My travelling companion, and I disembark, proceed down the jet way, and go the the baggage carousel, to get my baggage. Achut, has no baggage to speak of. He is an accomplished world traveller, recently returned from an adventure to Antarctica. Me, I travel like Redmond O'Hanlon, I need porters and bearers. And a boatman. Achut travels with just a bit of stuff and sandals. My bags contain about 35 lbs of camera gear. Surprisingly, Aschut taps me on the shoulder and points at the cart half full of luggage and runs off.
He's forgotten his laptop on the plane.
The cheery girl behind the counter at the car rental place asks if we need tickets for the ferry. I ask, "What happens if we miss the ferry? Will it wait for us?" "It drops you off then comes back for the employees. so you'll get another chance." The ferry is $5 each plus 6 for the car. We drive the rental car out of the parking lot to a sign that says "U-turn for Ferry." Although there are only about 1000 yards of road on this entire island. It appears we are lost already. The ferry handles about 15 cars and comes out to meet every flight. It takes maybe 10 minutes for the whole crossing.
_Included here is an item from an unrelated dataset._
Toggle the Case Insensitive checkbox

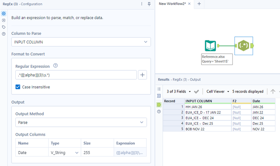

We have rented a house for our stay it's a three bedroom job, called plainly enough, "The Thomas Street Vacation Rental." It's very nice and has a kitchen, "So we can cook the fish if we catch any, " so says Achut. Thomas street is a Boardwalk out over the Harbor. The boundary between water and land here in Ketchikan is a board walk with a building on it and two wooden rails facing the water.
It's easily nine o'clock P.M. by the time we get situated, and Ketchikan is already slipping into the doldrums of night.
Finally we find the spot we need <> and have a halibut fetticini. We wander empty piers designed for cruise ships, and then pass by the rowdy bar, with what sounds like a fight coming from inside.
We are seriously undecided about this bar, because it's rough. We stop to discuss it. We're are in Alaska, after all, so lets give it a go. we head back.
A moment later the doors fly open and several people get shoved out, and turn toward us. High fives, all around as we walk through them. I have this feeling that I need to be really careful as they ask if we missed our ship. We get to the door of the noisy pub and it's locked. The bartender runs up to let us in. Sorry, "I had a problem."
"I think I just met your problem walking down the street."
It's the Arctic Bar, home of the Happy Bear, a beer, whose tap handle looks remarkably like two bears fucking. Like almost everything in Ketchikan, this place is built on a board walk out over the water. Josie, the bartender, pours us a beer.